Ülkemizde ve dünyada gün be gün salgın ile ilgili rakamlar artıyor ve iç karartıyor. Aşıyla ve tedaviyle ilgili umut verici bir gelişme duymak için gözümüz, kulağımız televizyonda, internet haber sitelerinde. İnsanlarda karamsarlık, mutsuzluk hakim. Özgürlüğümüz kısıtlanmış bir haldeyiz. Düne kadar hayatın hızlı temposuyla koşuşturup zamanın nasıl geçtiğini anlamazken, şu anda bir gün bir hafta, bir hafta bir ay gibi, zaman sanki durmuş geçmiyormuş gibi geliyor.

Büyükler evlatlarına, torunlarına hasret, küçükler aile büyüklerini özlüyor. Dostlar bir kahve içimi bile yanyana gelemiyor. Sevgililerin arasına mesafeler girdi. Çocuklar arkadaşlarıyla parklarda oynayamıyor. Herkes evinde. Herkes kabuğuna çekildi. Aile bireylerinin evde birlikte zaman geçirme süresi arttı. Metazori kaliteli zaman geçirmenin farkındalığı arttı. Olması gereken zaten buydu ama bunu kötü bir şekilde öğrenmiş olduk. Koronavirüs salgını, iş hayatımızdan eğitimimize, arkadaşlarımızla sosyalleşmekten aile fertleriyle ilişkilerimize, uyku düzenimizden beslenmemize kadar olumlu veya olumsuz gündelik hayatımızı yoğun bir şekilde etkiledi. Can sıkıntısından mı diyeyim, yoksa evde kalmanın getirdiği zaman bolluğundan mı kendimizi yemeğe vurduk. Vücudumuzu zaman zaman aşırı da olsa doyururken, özgürlüğümüzün kısıtlanması nedeniyle arkadaşlarımızın, sevdiklerimizin, keyif aldığımız her türlü aktivitenin, bize kendimizi iyi hissettiren şeylerin mahrumiyetini derinden hissederken ruhumuz aç kaldı. Neşemiz yok, keyfimiz hiç yok. Sahip olup da bugüne kadar kıymetini bilmediğimiz birçok şeyin farkına varmak için keşke böyle bir sınava maruz kalmasaydık. Bu bize hem çok pahalı ham de çok acı bir öğreti oldu, tabii ki de ders çıkarana.

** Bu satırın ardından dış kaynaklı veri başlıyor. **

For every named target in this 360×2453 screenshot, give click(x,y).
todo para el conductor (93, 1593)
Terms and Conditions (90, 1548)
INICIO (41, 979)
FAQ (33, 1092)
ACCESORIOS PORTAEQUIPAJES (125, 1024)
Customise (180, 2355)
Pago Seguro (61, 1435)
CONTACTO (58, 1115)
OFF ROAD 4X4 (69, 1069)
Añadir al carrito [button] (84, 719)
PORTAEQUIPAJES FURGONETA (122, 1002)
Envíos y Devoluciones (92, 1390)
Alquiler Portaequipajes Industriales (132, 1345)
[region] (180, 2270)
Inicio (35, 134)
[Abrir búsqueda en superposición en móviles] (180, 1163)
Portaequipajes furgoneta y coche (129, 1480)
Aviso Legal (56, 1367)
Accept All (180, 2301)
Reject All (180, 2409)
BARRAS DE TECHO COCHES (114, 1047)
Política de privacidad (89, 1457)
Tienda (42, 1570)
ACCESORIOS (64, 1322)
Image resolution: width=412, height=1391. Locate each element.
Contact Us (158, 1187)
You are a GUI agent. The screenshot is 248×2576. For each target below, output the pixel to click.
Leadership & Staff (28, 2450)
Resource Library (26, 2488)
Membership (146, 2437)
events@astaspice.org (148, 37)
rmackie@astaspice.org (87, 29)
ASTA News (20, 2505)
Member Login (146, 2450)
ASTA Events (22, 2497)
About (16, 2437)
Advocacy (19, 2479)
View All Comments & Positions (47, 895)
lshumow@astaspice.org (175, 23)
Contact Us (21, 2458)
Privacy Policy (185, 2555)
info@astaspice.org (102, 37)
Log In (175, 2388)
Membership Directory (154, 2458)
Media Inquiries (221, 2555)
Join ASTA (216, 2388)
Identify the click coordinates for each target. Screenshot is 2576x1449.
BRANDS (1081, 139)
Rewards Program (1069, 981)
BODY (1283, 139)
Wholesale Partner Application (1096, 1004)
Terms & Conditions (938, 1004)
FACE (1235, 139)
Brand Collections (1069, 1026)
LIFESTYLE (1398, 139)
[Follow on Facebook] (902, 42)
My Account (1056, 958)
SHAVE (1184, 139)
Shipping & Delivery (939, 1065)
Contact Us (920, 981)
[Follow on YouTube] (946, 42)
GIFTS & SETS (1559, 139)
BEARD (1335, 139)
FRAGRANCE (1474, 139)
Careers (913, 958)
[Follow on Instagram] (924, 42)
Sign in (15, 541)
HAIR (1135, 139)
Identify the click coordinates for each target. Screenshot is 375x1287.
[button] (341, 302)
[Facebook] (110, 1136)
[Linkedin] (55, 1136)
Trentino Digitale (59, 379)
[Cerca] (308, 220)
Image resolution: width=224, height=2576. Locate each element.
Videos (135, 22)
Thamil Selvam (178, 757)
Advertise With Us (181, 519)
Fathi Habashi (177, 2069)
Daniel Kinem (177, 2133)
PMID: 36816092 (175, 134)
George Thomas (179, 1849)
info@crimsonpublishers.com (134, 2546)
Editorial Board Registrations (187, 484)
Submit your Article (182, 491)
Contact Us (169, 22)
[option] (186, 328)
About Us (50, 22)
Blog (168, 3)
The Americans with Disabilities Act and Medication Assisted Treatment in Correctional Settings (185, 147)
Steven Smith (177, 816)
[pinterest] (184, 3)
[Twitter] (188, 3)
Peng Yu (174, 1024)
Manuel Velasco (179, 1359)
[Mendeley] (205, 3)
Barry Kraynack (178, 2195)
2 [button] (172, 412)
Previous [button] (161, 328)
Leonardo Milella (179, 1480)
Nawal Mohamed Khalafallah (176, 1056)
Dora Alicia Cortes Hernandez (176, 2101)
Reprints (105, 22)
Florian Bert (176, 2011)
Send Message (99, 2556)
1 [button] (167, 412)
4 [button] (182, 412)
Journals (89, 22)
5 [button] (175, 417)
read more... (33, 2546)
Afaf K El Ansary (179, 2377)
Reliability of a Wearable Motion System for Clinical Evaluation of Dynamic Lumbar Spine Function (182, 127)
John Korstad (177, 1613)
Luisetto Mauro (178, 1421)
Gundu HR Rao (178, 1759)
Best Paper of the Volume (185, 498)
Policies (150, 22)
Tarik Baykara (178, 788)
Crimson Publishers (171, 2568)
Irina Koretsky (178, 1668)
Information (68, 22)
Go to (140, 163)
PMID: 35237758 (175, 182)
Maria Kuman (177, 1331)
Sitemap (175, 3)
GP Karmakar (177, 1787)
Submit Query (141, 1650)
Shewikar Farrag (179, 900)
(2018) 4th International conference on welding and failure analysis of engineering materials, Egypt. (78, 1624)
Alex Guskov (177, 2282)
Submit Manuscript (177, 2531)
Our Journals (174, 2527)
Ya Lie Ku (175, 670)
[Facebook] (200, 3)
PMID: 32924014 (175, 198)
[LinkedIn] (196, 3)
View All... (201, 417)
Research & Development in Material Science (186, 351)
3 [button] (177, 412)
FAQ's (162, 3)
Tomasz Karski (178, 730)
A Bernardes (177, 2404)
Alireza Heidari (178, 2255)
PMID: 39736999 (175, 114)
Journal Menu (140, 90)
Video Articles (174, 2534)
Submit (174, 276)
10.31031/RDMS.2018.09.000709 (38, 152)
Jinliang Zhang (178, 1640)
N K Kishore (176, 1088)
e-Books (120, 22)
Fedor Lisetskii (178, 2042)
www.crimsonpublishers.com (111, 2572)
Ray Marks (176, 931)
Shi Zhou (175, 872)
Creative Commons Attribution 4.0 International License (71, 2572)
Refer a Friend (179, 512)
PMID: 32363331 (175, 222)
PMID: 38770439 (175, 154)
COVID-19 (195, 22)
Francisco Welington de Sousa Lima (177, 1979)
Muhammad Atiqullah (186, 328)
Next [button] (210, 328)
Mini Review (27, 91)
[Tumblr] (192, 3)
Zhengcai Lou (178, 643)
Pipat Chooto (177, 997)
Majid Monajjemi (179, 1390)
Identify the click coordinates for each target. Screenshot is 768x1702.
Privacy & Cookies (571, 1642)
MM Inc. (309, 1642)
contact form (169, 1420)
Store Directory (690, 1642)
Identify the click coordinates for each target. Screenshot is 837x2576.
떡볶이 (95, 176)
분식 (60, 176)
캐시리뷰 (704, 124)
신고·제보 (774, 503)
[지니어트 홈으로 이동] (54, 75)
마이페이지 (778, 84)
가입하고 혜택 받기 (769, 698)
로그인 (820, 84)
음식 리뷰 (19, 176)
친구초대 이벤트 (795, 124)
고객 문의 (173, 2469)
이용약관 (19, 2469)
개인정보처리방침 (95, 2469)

Sağlığın yerinde değilse paranın, dışarı çıkıp binemiyorsan arabanın, içinde mutlu değilsen evin ne önemi var. Sahip olduklarımız, hayatımız ne kadar değerliymiş dediğimiz günlerden geçiyoruz. Sevgiye en ihtiyaç duyduğumuz, ben demeyi bırakıp biz demenin vaktinin geldiği, mücadeleci yönümüzün ortaya çıktığı bir dönem. Karantinada insan olarak kendimizi yeniden keşfederken, belki de tüm olumsuzluklar bittiğinde çocukken yaşadığımız ama sonradan unuttuğumuz mutluluğu yeniden bulacağız.

İşte bu yüzden Dünyanın düzeni değişirken bizler yerimizde sayamayız. Tüm insanlığımızı, iyi niyetimizi, sevgimizi, merhametimizi ortaya koyarak dünyanın üzerinde hepimizin yarattığı acı, korku, mutsuzluk ve umutsuzluk bulutunu 'Hem ben varım, hem biz varız' diyerek gelin elbirliğiyle dağıtalım. Gerekirse bir çocuğa, gerekirse bir yaşlıya, gerekirse bir hayvana yardım elimizi uzatalım. Uzatalım ki, dünya yaşanacak, nefes alınacak, güzelliklerle dolu yeni haline kavuşsun.

Yaşadığımız kabus gibi günlerin bir an önce bitmesi, dünyada her rengin ahenkle yer alması dileğiyle hayatın içinde kalın.